Cuti resmi adalah penghentian kegiatan akademik mahasiswa untuk minimal satu semester dan sebanyak-banyaknya dua semester sekali cuti, yang dilakukan mahasiswa dengan alasan yang sah dan ditandai oleh surat izin cuti yang ditandatangani Ketua STPM Santa Ursula.
Mahasiswa yang mengajukan cuti harus sudah pernah mengikuti perkuliahan minimal 2 (dua) semester reguler.
Cuti sebagaimana tersebut pada ayat (1) tidak diperhitungkan pada masa penyelesaian studi.

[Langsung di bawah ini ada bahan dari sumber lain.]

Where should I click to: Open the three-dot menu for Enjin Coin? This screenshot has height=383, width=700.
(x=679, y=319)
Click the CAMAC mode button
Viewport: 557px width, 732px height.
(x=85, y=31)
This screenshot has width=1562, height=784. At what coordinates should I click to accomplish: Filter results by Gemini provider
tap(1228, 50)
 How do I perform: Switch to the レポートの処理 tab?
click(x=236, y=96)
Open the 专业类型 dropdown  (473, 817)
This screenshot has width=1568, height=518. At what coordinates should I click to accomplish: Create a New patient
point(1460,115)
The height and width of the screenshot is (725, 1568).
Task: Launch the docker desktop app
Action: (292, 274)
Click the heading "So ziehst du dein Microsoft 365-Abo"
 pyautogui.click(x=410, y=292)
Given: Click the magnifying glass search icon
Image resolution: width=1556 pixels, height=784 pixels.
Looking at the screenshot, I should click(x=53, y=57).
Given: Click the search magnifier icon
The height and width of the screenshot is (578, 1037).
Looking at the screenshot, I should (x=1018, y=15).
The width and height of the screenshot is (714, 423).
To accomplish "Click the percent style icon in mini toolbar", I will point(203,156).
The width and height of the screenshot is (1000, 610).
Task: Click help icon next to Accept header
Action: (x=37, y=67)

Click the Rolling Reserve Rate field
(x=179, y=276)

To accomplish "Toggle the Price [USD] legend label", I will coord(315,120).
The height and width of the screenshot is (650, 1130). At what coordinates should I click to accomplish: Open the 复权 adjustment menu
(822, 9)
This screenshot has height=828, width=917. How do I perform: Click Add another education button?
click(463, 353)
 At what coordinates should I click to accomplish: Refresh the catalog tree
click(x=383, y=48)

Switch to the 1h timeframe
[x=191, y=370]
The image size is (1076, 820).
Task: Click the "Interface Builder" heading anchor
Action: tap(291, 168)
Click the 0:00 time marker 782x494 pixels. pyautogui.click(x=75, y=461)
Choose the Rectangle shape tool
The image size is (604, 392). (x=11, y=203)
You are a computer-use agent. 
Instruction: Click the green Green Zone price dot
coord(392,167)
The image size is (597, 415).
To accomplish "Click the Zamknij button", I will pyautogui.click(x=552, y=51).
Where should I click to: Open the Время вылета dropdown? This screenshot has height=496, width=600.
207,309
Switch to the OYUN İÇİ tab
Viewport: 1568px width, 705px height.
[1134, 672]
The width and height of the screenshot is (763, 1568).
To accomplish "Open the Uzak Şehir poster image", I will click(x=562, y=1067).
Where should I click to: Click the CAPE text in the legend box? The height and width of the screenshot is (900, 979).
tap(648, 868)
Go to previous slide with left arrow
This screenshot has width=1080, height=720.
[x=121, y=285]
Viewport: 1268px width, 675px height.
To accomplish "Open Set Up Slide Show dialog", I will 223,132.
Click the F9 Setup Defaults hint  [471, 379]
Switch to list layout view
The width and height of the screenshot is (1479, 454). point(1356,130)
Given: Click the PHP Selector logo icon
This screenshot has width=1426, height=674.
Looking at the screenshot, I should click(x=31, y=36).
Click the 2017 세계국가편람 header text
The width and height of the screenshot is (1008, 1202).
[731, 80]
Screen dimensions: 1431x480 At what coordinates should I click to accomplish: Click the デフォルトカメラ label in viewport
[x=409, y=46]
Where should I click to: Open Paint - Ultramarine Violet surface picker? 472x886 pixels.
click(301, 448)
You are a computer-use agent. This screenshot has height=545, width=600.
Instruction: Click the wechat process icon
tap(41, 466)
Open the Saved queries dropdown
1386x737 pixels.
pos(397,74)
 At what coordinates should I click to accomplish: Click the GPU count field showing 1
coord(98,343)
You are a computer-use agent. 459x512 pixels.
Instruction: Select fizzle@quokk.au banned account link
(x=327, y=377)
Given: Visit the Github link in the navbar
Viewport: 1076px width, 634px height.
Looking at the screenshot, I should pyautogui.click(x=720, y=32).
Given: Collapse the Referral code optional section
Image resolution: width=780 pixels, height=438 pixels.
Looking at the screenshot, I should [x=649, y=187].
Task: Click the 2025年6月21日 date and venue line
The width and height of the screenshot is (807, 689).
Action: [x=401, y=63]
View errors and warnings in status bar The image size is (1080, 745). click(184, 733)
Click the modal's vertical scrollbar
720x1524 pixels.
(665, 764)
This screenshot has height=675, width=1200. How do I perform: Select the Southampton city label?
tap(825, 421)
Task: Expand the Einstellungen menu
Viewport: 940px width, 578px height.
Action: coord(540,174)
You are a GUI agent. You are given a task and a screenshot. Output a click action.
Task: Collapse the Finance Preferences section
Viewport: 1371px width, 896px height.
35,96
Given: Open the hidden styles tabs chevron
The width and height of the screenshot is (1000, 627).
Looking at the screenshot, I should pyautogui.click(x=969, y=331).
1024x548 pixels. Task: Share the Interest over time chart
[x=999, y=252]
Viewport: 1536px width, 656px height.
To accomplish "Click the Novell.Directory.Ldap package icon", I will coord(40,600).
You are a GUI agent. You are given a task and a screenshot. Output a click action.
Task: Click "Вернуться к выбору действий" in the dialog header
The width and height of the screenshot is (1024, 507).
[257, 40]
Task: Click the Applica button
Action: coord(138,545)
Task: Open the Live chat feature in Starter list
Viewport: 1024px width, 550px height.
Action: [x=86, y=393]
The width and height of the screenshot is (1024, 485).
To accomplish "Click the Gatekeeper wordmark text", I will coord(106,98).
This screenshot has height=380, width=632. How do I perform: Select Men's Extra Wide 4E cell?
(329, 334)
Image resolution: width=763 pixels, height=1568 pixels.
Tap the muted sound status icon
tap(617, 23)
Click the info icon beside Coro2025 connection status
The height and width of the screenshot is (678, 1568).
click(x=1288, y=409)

Mahasiswa yang sedang menjalani masa cuti tidak dipungut biaya kuliah semester bersangkutan.
Prosedur pelaksanaan cuti diatur sebagai berikut :
(a) Mahasiswa mengajukan permohonan tertulis dengan persetujuan PA dan sepengetahuan Ketua Program Studi pada waktunya, paling lambat pada masa perbaikan rencana studi, karena sakit, kecelakaan/musibah atau tugas khusus ke pimpinan sekolah tinggi dengan tembusan kepada Kepala Sekretariat dan Kepala Perpustakaan.
(b) Pada surat permohonan cuti dilampirkan kartu mahasiswa asli, kecuali mahasiswa yang ditugaskan pimpinan STPM dan keterangan bebas pembayaran biaya semester sebelumnya dari Yayasan Nusa Taruni Bhakti dan keterangan bebas pinjaman buku dari perpustakaan.
(c) Ketua STPM mengeluarkan surat izin cuti dengan tembusan kepada pihak-pihak yang terkait (Kepala Sekretariat, Kepala Perpustakaan dan Ketua Program Studi).
(d) Selama cuti berlangsung, mahasiswa bersangkutan kehilangan hak dan kewajiban sebagai mahasiswa, kecuali mahasiswa yang ditugaskan pimpinan STPM.
(e) Setelah masa cuti berakhir :
1) Mahasiswa membuat permohonan yang ditujukan kepada Ketua STPM untuk kembali diterima menjadi mahasiswa selambat-lambatnya 1 (satu) minggu sebelum masa her- registrasi.
2) Ketua STPM memberi jawaban tertulis atas permohonan dari mahasiswa.
3) Mahasiswa mendaftar ulang pada waktunya dengan menunjukkan surat izin dari Ketua STPM kepada petugas pendaftaran dan bukti pelunasan biaya kuliah dari Yayasan Nusa Taruni Bhakti.
Apabila cuti harus diperpanjang dengan alasan yang sah setelah masa izin cuti berakhir, maka prosedur harus diulangi dengan mengajukan permohonan baru kecuali sudah mengambil cuti dua semester berturut-turut.
Setelah mahasiswa mendaftar ulang, maka dasar perencanaan studi semester berikutnya adalah KHS semester terakhir sebelum cuti mulai.
B. Cuti Liar
Cuti liar adalah cuti akademik tanpa permohonan cuti oleh mahasiswa kepada Ketua STPM.
Cuti liar dilakukan setelah semester 2 (dua) dan dengan batas maksimal 2 (dua) semester
Mahasiswa yang cuti liar dapat diterima kembali dengan syarat :
(a) Mengajukan permohonan tertulis untuk dapat diterima kembali, kepada Ketua STPM disertakan alasan telah meninggalkan kegiatan akademik dengan tembusan kepada Ketua Program Studi pada masa pendaftaran ulang.
(b) Permohonan disetujui Ketua STPM Santa Ursula.
(c) Membayar denda sebesar 30% dari total uang kuliah untuk semester cuti liar tersebut.
(d) Mendaftar ulang untuk semester berikutnya sesuai dengan prosedur yang berlaku.
Semester dimana mahasiswa cuti liar diperhitungkan sebagai bagian dari masa studi.